### [Work request]
What lines of the data below include the word "block"? Report them by copying each.

### [Data provided]
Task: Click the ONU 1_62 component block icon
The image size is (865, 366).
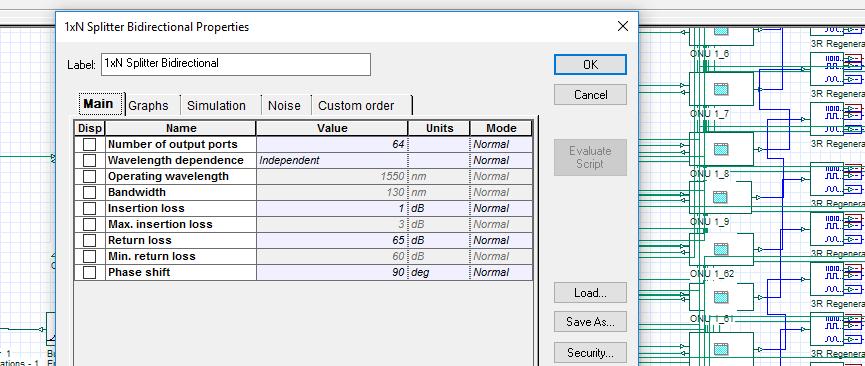Action: pyautogui.click(x=721, y=248)
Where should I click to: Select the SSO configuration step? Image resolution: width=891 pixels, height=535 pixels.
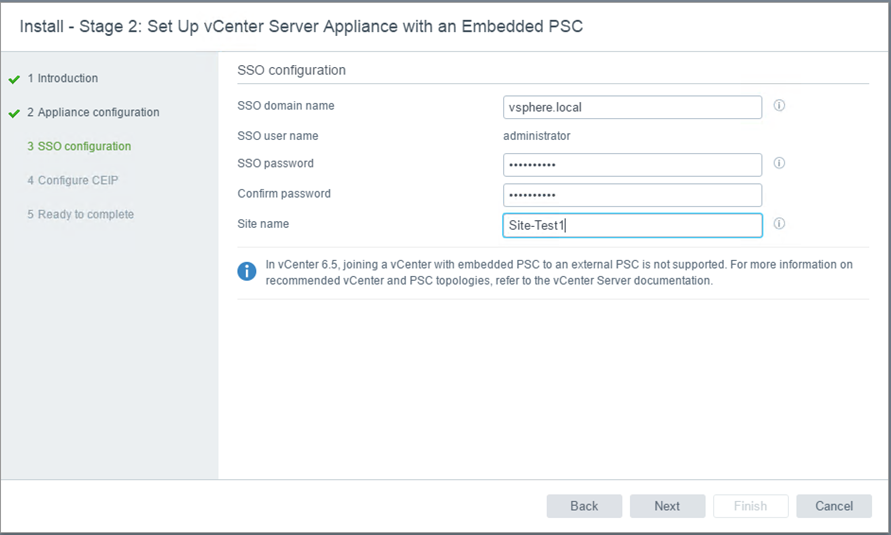coord(79,146)
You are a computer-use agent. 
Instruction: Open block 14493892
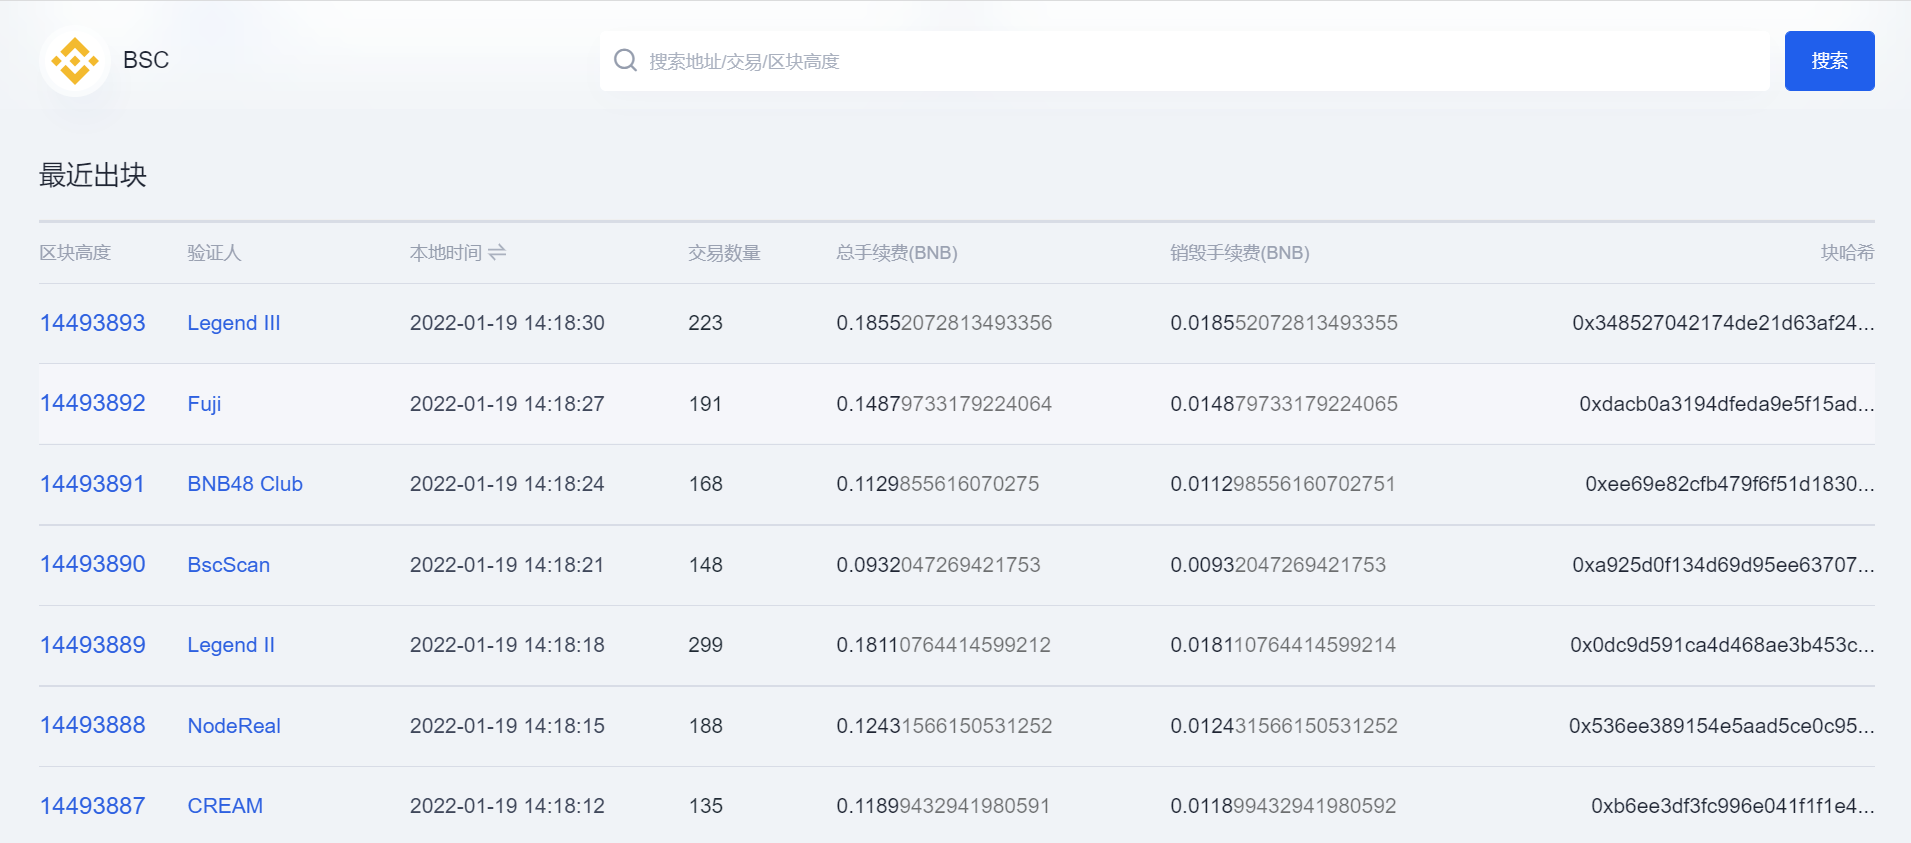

### [Written response]
Task: Click the ONU 1_62 component block icon
Instruction: Open block 14493892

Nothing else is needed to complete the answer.